NAT reflection on mail servers
-
@teamits Thanks Teamits... This is the solution we have adopted up to now (set up the LAN IP address of pfSense as a trusted SMTP server). But this leads to two points:
-
All hosts on LAN are now trusted (pfSense's LAN IP is used), not only the 2 mail servers. One of them is a hosting panel, holding some websites in it. A misconfiguration/vulnerability on it would leak a hole on using the others host mail server as an open relay
-
My point was about using pfSenses packet manipulation capabilities (isn't it a layer 3-4 device?) How could this be done using NAT rules or other techniques? IPtables would resolve it using two ordered NAT rules (SNAT inbound on LAN first and DNAT after)...
-
-
@pipers What do you mean by all hosts on lan ip is now trusted? What this has to do with pfsense lan ip? And why you trust pfsense as a mail sender?
As for spf, no it is not an issue. If someone breaks into your network, just knowing the ip of your internal mail server is something that can be found anyways.
And how about listing all your lan at the spf? Like 192.168.0.0/16
Says nothing to noone.
Obviously it is much better to whitelist specific ip's at the mail server.
Keeps all configuration in one place and not relying on spfpfsense can also work as a bridge, with rules so if you segment your lan you can always do it that way.
-
Why would you use nat reflection at all?
Why would you not just setup local dns mx records so that your server wanting to send to domainX (your other mail server) would just resolve the local address. On this server just set a spf whitelist for your sending domain..
There is no need to put rfc1918 in your public spf records...
-
@netblues Hi and thanks again,
Reflective rules make all connections coming from the LAN appear with pfSense LAN IP address as source IP... This is the IP address we are whitelisting at the mail servers.
Showing your private IPs is considered as an information disclosure not recommended in IT security basics... Not a big hole, but a small one in any case.
The question about packet manipulation in the pfSense keeps with no answer to see if its possible.- In an Internet facing pfSense (having public IPs on one side and privates on the LAN side), can we make a connection coming from the inside (LAN interface) to a public IP managed by the pfSense (as an inbound DNAT) and forwarded to another inside host appear with a source IP address being a public address also managed by the pfSense (SNAT)? For sure reflective rules with no other config don't make it...
-
@johnpoz Thanks johnpoz! Seems a better workaround than the one we are using (whitelist IP on SMTP server)... Will apply this better...

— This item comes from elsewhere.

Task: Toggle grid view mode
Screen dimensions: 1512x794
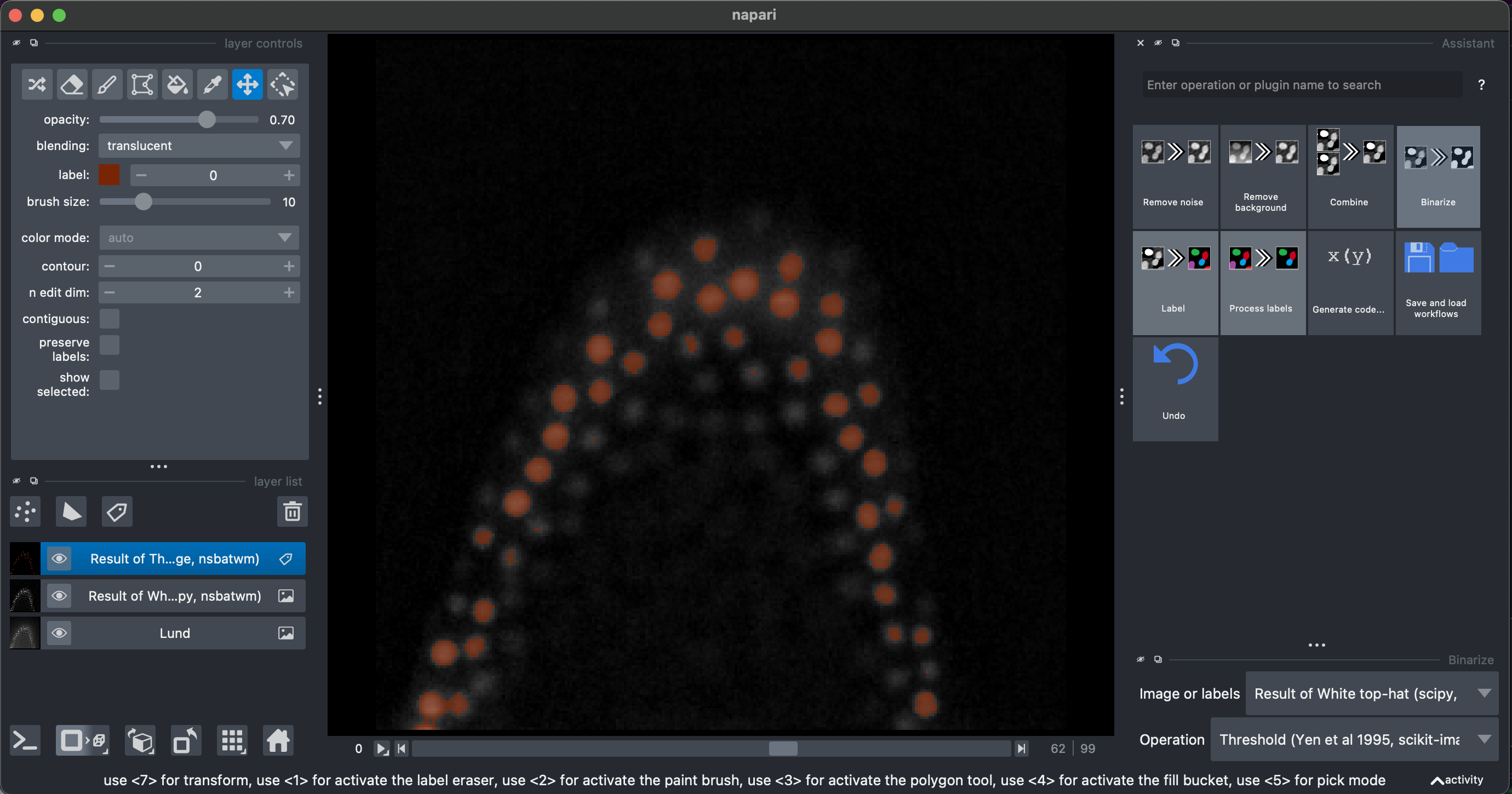Action: [x=232, y=740]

Anyway networking and NAT manipulating question keeps open! -
@johnpoz said in NAT reflection on mail servers:
Why would you use nat reflection at all?
Why would you not just setup local dns mx records so that your server wanting to send to domainX (your other mail server) would just resolve the local address. On this server just set a spf whitelist for your sending domain..
There is no need to put rfc1918 in your public spf records...
That would also mean running split dns. Otherwise this would break things on the internet side.
-
Yes this is a "split" dns setup - why I stated "local" dns mx record.. Here is the thing - if your using nat reflection to access the server sitting next to you. Your doing it wrong..
-
@johnpoz But there is no local mx record with unbound, right? But also it is not needed in the first place for Email with split DNS I think.
-
You can setup a mx record in unbound.
And yes you need a mx record, how else would the smtp server find where to send the mail for domianX? Unless you hard code it in the smtp server? Which sure would be an option depending on your smtp software.
You would setup MX records in unbound via use of the Custom options box in the unbound settings page.
-
And you also need to do this for all domains hosted on local mail servers.
And also manage this and external dns changes as needed.